Those times of sibling friendship: the holy grail of parenting

Tonight my children are the best of friends. Being the best of friends currently involves running round the house at top speed, pretending to be robbers in the Arctic fleeing from the police; it’s noisy on the scale that the pre-parent me would have found intolerable but that the parent me barely even notices, and couldn’t care less about. At some point it will probably involve them ‘stealing’ an avalanche of items from upstairs and relocating it downstairs into a heap. Or throwing every single cushion from the two sofas onto the floor for some kind of makeshift jail cell. Or getting every duvet in the house to make a robber hideout. I don’t care about any of this either. Because as any parent of more than one child will tell you, your children playing together without any kind of adult intervention or killing each other is the holy grail of parenting, and, unless they’re doing something really terrible, must never be questioned.
The problem with siblings playing together well is that there are so many obstacles to be negotiated first. First of all, they need to be in a phase where they don’t find each other so irritating that violence ensues just by their being in the same room. Then the game must be agreed upon. This is fraught with complications. Doubtless it’s easier if you have a younger child who is willing, on the basis of age, to cede superiority to the older. This has never, ever happened in our house. It’s safe to say that, when playing with her brother, Child 2 knows her own mind. (I actually don’t recognise my own child at parents’ evenings with school and, previously, her nursery; apparently she loves other children and plays beautifully with them, always willing to amend her play to suit them when necessary. I have no idea where she’s honed this skill; it certainly isn’t at home) Therefore the game they play is not decided by Child 1; instead it is a matter of negotiation that makes Lord Sugar look amateurish. There is much analysis of what was played last time, of who gets to be who, of if they are playing Beast Quest instead of Tinkerbell who will get the best sword, and other matters which can only be resolved if both are in the best possible humour. It’s at this stage where negotiations most often break down, and when one or the other come screeching to me about just how unfair and unreasonable the other one is being. Child 2 uses tears ruthlessly (to no effect; child 1 couldn’t care less) and child 1 simply flatly refuses to play any more and employs the tactic of calling child 2 a baby (‘because only babies cry’) thus inciting rage the like of which it would be difficult to imagine unless you’re on close terms with a four year old.
The next obstacle, should one finally manage to give in to the other, are the rules during play. My children are all about role play and ‘let’s pretend.’ I find this sweet, of course, and it ticks all my guilty-about-screen-time good mother boxes for good, healthy, developing play. I just wish it didn’t have quite so much potential for fighting. It doesn’t matter what the game, child 1 wants to be in charge. (I imagine this is a rather common problem, but given that he doesn’t even remember a time when his sister didn’t exist, it’s a little galling) This is fine when he’s dishing out the Lego roles (police, robber, arctic explorer, which are all much of a muchness in terms of superiority) but not when they’re re-enacting Disney films and he requires his sister to act only in a certain way at a certain time and when he decrees it. During these times, I’ve actually feared for his life.
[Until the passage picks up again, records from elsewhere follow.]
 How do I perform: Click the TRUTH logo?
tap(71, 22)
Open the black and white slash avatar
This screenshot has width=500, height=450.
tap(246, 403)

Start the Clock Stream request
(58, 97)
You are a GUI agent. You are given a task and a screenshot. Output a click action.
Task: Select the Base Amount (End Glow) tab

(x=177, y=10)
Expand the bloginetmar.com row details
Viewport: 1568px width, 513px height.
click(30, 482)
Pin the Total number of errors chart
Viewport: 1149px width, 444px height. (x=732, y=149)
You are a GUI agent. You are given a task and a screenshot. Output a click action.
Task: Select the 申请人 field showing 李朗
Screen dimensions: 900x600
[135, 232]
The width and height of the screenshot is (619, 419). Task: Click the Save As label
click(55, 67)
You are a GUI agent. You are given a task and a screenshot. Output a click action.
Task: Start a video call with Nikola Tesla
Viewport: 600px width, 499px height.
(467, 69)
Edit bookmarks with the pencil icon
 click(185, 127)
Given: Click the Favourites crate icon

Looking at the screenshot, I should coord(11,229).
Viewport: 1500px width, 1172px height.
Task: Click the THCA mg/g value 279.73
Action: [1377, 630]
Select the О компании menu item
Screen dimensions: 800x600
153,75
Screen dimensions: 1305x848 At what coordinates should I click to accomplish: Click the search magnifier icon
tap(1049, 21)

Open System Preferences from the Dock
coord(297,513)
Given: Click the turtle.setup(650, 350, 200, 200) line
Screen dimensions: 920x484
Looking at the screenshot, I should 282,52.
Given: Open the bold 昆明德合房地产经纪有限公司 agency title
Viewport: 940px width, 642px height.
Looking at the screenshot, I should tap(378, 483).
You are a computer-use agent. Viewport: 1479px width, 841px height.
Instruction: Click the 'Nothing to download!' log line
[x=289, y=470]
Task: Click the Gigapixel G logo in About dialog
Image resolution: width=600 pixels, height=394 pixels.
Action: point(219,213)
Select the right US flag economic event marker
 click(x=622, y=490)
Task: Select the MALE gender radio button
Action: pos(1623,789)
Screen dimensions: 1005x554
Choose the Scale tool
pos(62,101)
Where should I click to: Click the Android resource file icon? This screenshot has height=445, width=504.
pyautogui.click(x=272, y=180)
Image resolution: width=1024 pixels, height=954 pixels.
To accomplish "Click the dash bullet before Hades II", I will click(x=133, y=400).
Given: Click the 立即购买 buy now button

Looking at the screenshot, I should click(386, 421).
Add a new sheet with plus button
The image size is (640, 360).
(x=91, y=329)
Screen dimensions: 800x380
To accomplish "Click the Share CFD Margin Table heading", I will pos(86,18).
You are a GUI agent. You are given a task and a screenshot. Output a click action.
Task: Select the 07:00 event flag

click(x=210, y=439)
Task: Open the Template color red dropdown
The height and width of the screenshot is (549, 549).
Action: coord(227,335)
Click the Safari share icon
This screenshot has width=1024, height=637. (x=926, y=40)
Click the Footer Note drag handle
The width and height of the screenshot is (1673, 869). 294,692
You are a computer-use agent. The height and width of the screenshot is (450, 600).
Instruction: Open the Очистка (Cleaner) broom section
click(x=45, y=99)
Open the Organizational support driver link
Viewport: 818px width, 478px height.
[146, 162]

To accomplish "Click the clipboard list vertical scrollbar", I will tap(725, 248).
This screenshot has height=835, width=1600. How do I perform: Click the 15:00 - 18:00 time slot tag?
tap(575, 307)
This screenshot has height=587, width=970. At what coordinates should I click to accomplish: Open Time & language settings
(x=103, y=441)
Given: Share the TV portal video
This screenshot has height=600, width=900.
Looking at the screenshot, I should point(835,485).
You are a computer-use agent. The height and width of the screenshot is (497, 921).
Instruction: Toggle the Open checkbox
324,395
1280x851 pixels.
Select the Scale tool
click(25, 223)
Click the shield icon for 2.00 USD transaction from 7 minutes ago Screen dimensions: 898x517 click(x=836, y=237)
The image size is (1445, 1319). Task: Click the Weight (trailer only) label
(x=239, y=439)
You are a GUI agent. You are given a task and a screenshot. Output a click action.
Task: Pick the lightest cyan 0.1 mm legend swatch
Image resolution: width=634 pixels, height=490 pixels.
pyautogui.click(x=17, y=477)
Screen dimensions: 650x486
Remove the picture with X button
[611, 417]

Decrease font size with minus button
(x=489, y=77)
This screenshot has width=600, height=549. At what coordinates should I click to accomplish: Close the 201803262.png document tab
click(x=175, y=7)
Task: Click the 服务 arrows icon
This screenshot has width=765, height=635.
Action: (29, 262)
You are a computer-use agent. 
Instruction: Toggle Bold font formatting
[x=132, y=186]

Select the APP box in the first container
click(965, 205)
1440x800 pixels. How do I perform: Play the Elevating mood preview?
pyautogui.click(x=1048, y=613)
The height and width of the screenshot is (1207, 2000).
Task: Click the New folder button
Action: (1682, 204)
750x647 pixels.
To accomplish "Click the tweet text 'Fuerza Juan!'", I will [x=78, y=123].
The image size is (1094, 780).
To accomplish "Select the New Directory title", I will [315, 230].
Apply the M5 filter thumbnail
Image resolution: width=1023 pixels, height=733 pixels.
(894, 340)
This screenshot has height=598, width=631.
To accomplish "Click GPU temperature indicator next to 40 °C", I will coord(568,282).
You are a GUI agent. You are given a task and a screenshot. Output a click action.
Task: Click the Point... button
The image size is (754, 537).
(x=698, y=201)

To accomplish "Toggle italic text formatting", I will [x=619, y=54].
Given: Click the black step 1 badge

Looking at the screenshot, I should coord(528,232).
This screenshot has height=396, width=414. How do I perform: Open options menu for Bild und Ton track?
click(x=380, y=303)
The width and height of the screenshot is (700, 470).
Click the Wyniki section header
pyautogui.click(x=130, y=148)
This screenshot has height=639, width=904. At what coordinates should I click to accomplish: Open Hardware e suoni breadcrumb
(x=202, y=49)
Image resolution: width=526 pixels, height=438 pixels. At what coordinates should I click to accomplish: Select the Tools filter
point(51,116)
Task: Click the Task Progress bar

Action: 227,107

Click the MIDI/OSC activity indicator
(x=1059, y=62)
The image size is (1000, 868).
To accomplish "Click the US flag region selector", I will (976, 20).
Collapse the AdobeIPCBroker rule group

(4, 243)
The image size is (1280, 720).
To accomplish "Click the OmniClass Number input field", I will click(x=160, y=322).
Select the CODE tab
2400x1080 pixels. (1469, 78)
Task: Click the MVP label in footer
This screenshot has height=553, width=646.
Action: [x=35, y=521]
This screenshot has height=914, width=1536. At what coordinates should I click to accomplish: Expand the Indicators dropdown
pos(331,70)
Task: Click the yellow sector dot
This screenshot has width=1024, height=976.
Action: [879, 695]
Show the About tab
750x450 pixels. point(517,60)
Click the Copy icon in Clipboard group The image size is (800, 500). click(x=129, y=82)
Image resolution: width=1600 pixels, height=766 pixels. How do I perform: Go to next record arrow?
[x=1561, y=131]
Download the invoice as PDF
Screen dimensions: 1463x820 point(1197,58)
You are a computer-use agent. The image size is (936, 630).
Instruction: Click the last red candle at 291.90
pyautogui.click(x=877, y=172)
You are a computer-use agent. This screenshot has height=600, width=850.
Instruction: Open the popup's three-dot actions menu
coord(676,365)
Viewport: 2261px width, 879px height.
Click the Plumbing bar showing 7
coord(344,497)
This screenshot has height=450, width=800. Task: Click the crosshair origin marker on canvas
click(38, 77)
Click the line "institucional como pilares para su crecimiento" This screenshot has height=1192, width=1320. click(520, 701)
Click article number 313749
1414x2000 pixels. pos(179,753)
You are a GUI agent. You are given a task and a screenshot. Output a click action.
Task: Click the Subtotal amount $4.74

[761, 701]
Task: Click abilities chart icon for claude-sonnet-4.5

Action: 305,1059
The final negotiation is about where to play. His room/ her room/ upstairs/ downstairs. She usually wins, on the basis that her bed has a slide. To be honest, there aren’t many battles over space when you’re four that can’t be won by the playing the slide card. It makes a handy rocket, car, sleigh, spaceship, arctic expedition vehicle – really, whatever you like, and child 2 is usually willing to concede on this front. Especially as his entire bedroom floor is usually covered with Lego City.
Once these negotiations are complete, the can proceed, but rarely without incident. I spend most of the life of the game waiting for the dreaded phrase ‘I’m going to tell Mummy.’ Whatever the tale, they are always despatched with, ‘I don’t like tale telling’ which enrages them both beyond all reason: ‘I’m not telling a tale! He really did it!’ However, on the occasions where the negotiations have proceeded without a hitch, they will disappear for hours at a time, requiring nothing at all from me except the odd drink or snack. This is why it’s the holy grail of parenting. Such as tonight.
And so tonight I have got myself another cup of tea, done some internet shopping, made a couple of phone calls, and read some of my book, all to the soundtrack of happy pretending, and considered myself especially fortunate. Because for a parent of two children, nothing makes your heart swell so much as when your children get on. And not just because of the peace you get.